Piloting an SUV is not supposed to feel sedan-like, but both these behemoths have a powerful yet precise feel. Toyota has made the Highlander nimble for a large vehicle, and it’s comfortable for the passengers. It manages some light off-roading too and isn’t overly complicated for the driver to maneuver.
Jeep has a long history of off-roading, so naturally, the Grand Cherokee is more suited to taking on rougher terrain. It comes with proper 4X4 systems and rugged underpinnings but feels less comfortable than the Highlander on the road. It tends to be a little more stoic in the handling department.
At The Pumps
With big displacement engines like these, one cannot reasonably expect frugality in terms of fuel economy. And, with a hybrid alternative in the Highlander lineup, there should be some reprieve from high gas bills. The EPA rates that the gas-fed Highlander will manage 21/29/24 mpg across city/highway/combined cycles while adding all-wheel drive will see those figures drop by a point or two.
For those who are eco-conscious or just want to decrease money spent at the pumps, the hybrid Highlander offers 36/35/36 mpg – a brilliant rating for a large, heavy car like this.
In comparison, the Grand Cherokee’s gas mileage figures are woeful, with the most efficient model managing only 19/26/21 mpg and the V8 version chugging away at a rate of 14/22/17 mpg. A large 24.6-gallon gas tank means that you’ll be able to drive around 400 miles before needing to refuel the V8-powered Grand Cherokee.
Technology isn’t just limited to audio systems and touchscreens, and safety aids and driver assists are vital, especially in family haulers like these. In this regard, the Highlander is praise-worthy for a comprehensive safety suite that includes eight airbags, pre-collision support, road sign assist, lane departure alert, radar cruise control, and automatic high beam lights.
When grading the safety of the Highlander, the NHTSA awarded an overall five stars. The Jeep Grand Cherokee didn’t fare quite as well, only earning four stars. There are seven airbags aboard the Jeep, with blind-spot monitoring, rear cross-traffic alert, and a rearview camera as standard. For more, you’ll need to add options at a cost.

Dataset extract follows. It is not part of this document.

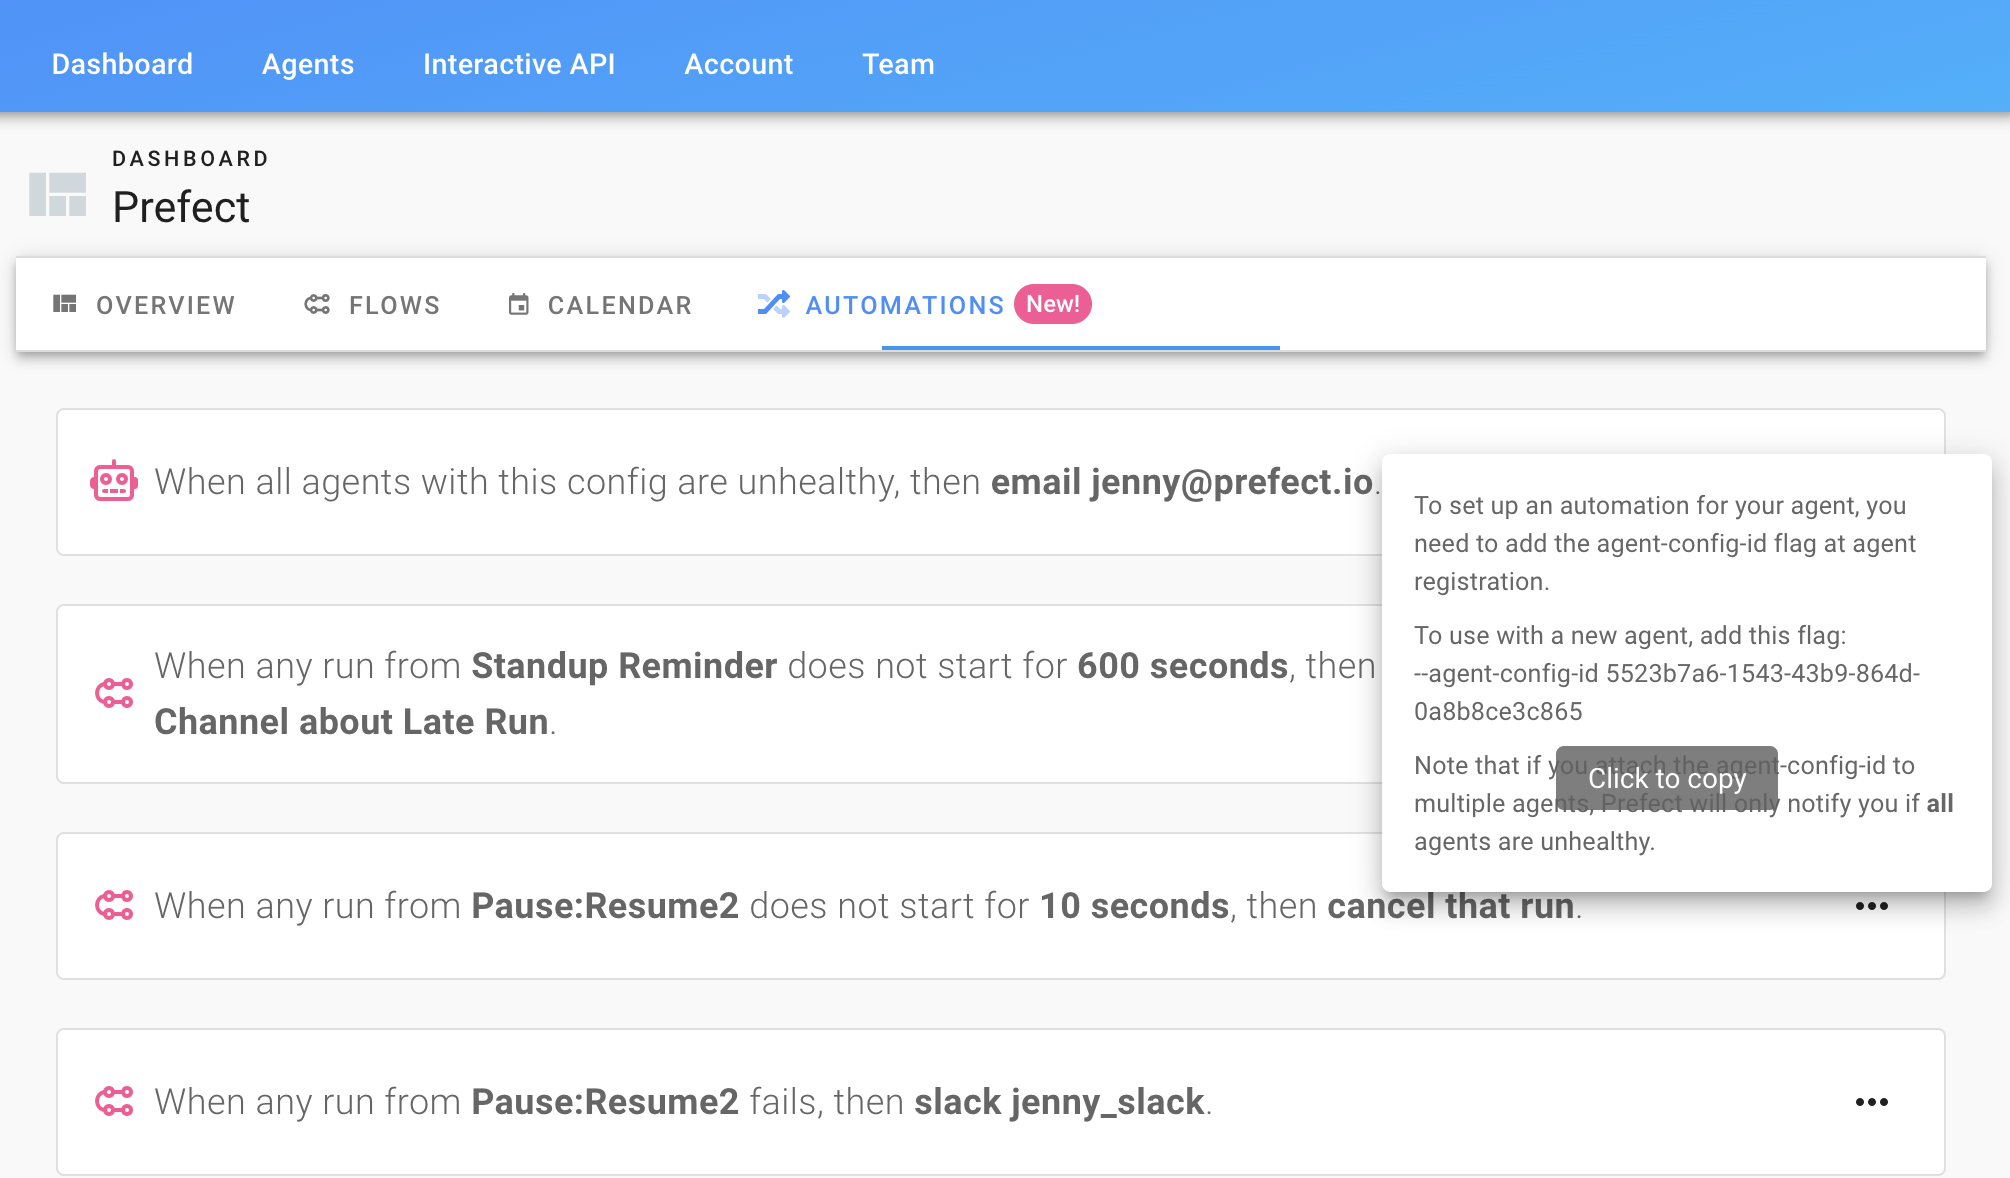Click the Overview dashboard icon
Screen dimensions: 2010x1178
[65, 304]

Jeep is seen as a more premium brand, and for this reason that prices are expected to be higher. With a wide variety of models to choose from, pricing ranges from around $35k through to $53k before adding options.
But the Toyota Highlander’s models are priced in the same ballpark, including the gas-saving hybrid variant. There’s much more car to be had from the Toyota stable for the price, though.
And The Winner Is…
In this comparison, many would naturally gravitate towards the more premium and ferocious Jeep – it looks the part and has monstrous power under the hood. But it guzzles gas and is not quite as spacious in the cabin as the Highlander is. And, for the same price, you get many more features and a higher safety rating from the Highlander.
So, despite the aging design and less extravagant nameplate, the Highlander remains the best bet here.